Hugh Thomas on Jewish Involvement in the Atlantic Slave Trade

In my last post I put up the descriptions on Amazon of a couple of books of orthodox, respected historical scholarship on Jewish participation in the slave trade to America and the Caribbean. These, by Saul Friedman and Eli Faber, were written to refute the anti-Semitic claims of the Nation of Islam and its leader, Louis Farrakhan, that Jews were chiefly responsible for the infamous trade. These books show that Jews formed a vanishingly small percentage of those involved in the slave trade.

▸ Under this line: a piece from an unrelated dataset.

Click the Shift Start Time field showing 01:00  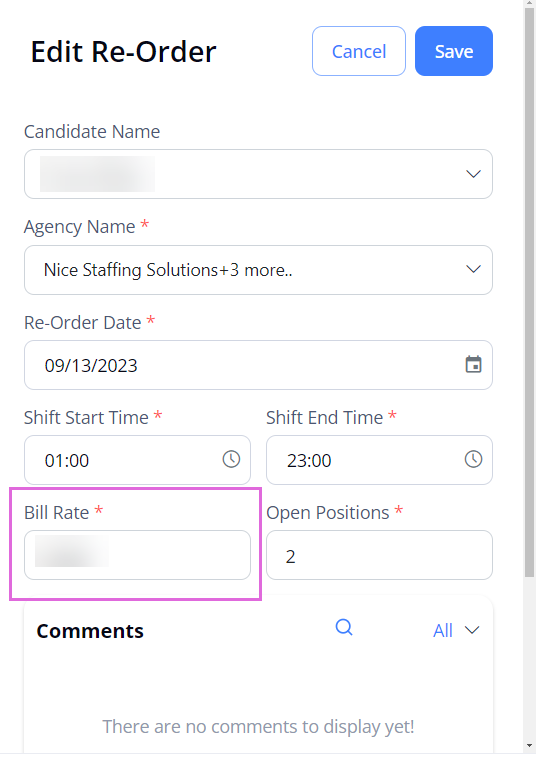click(x=137, y=460)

Jewish involvement in the slave trade became part of the anti-Semitism smears against Jeremy Corbyn’s supporters in the Labour party when it was used to smear Jackie Walker, Momentum’s vice-chair. Walker herself is Jewish and a woman of colour, whose parents met on a Civil Rights demonstration in America. She is far from being an anti-Semite or, indeed, any kind of racist. But she was smeared as such after someone from the badly misnamed Campaign Against Anti-Semitism hacked into a Facebook conversation she had with two others about Jewish involvement in the slave trade. What she said was based very firmly on entirely orthodox, respectable historical research. But because she left out a single word, which she expected the other two in the conversation to understand, her comments were left open to deliberate misrepresentation. They were then leaked to the Jewish Chronicle, which then smeared her. Walker herself has made it clear that while there were some Jews active in the trade, as brokers, financiers and sugar merchants, they did so as junior partners. The real responsibility for the trade lay with the monarchs of Christian Europe. As for Walker herself, her father was a Russian Jew, her partner is Jewish and her daughter attends a Jewish school. There should be no question of her commitment to her faith, her community and to combating racism and prejudice, including anti-Semitism.

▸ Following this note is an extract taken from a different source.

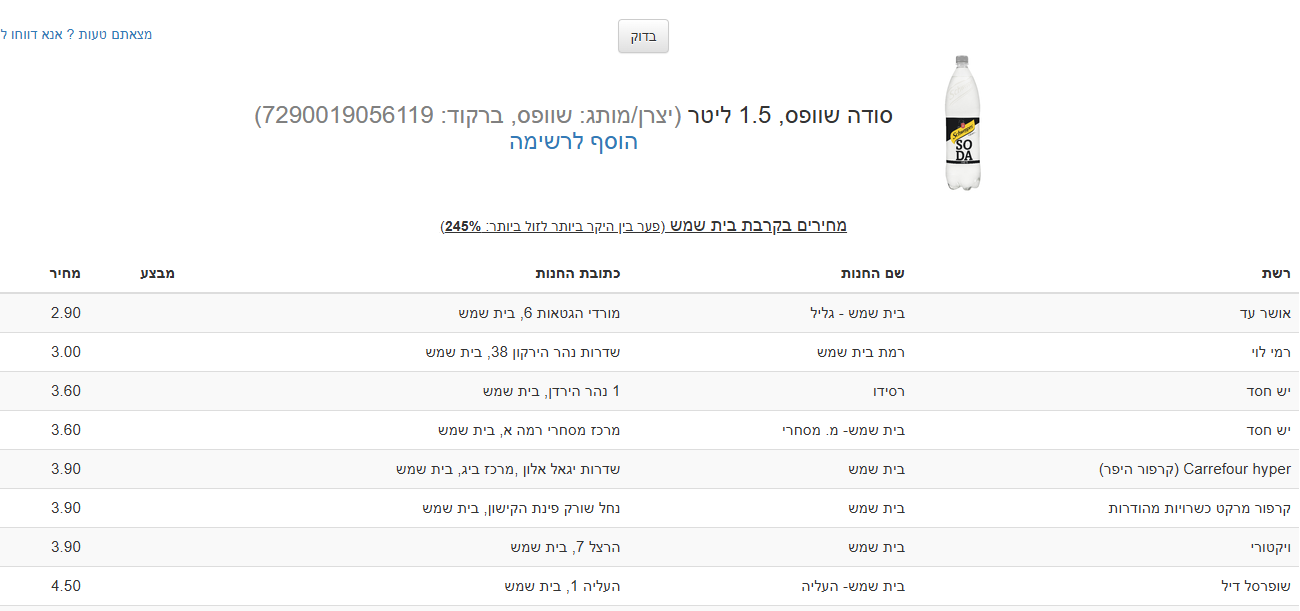
Task: Click the "מחיר" column header
Action: (x=66, y=273)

Hugh Thomas also discusses the Jewish involvement in the slave trade in his massive, and exhaustively researched The Slave Trade: The History of the Atlantic Slave Trade 1440-1870 (London: Picador 1997). He writes

For a time, in both Spain and Portugal, the slave trade was dominated by Jewish conversos: for example, Diego Caballero, of Sanlucar de Barrameda, benefactor of the Cathedral of Seville; the Jorge family, also in Seville, Fernao Noronha, a Lisbon monopolist in the early days in the delta of the Niger, and his descendants; and the numerous merchants of Lisbon, who held the asiento for sending slaves to the Spanish empire between 1580 and 1640. The most remarkable of these men was Antonio Fernandes Elvas, asentista from 1614 to 1622, connected by blood with nearly all the major slave dealers of the Spanish-Portuguese empire during the heady days when it was one polity.

Yet these men had formally become Christians. The Inquisition may have argued, and even believed, that many of them secretly practiced Judaism, tried some of them in consequence, and left a few of them to be punished by ‘the secular arm’. Some no doubt were indeed secret Jews, but it would be imprudent to accept the evidence of the Holy Office as to their ‘guilt’. That body, after all, was said to have ‘fabricated Jews as the Mint coined money’, as one inquisitor himself remarked.

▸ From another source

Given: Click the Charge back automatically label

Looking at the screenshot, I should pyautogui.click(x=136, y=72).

Later, Jews of Portuguese origin played a minor part in the slave trade in Amsterdam (Diogo Dias Querido), in Curacao, in Newport (Lopez Rodrigues Laureno). In the late seventeenth century Jewish merchants, such as Moses Joshua Henriques, were prominent in the minor Danish slave trade of Gluckstadt. But more important there is no sign of Jewish merchants in the biggest European slave-trade capitals when the traffic was at its height, during the eighteenth century – that is, in Liverpool, Bristol, Nantes, and Middelburg – and examination of a list of 400 traders known to have sold slaves at one time or another in Charleston, South Carolina, North America’s biggest market, in the 1750s and 1760s suggests just one active Jewish merchant, the unimportant Philip Hart. In Jamaica, the latter’s equivalent ws Alexander Lindo, who later ruined himself providing for the French army in its effort to recapture Saint-Domingue. (p. 297). (My emphasis).

This seems to bear out Friedman’s and Faber’s research, that Jews played only a very small role in the slave trade, as well as Walker’s statement that the overall responsibility lay with the Christian monarchs who initiated and supported the infamous trade.

I really don’t have anywhere near the knowledge of Walker, Friedlander and Faber about this aspect of the slave trade. But I hope this helps people make sense of this issue, and refute the claims of genuine anti-Semites that the Jews were solely responsible, or the dominant force, behind the enslavement of Africans to the Caribbean and Americas. And it is utterly repugnant and disgusting that Walker herself has so vilely been libeled for her informed discussion of an entirely legitimate topic of historical research.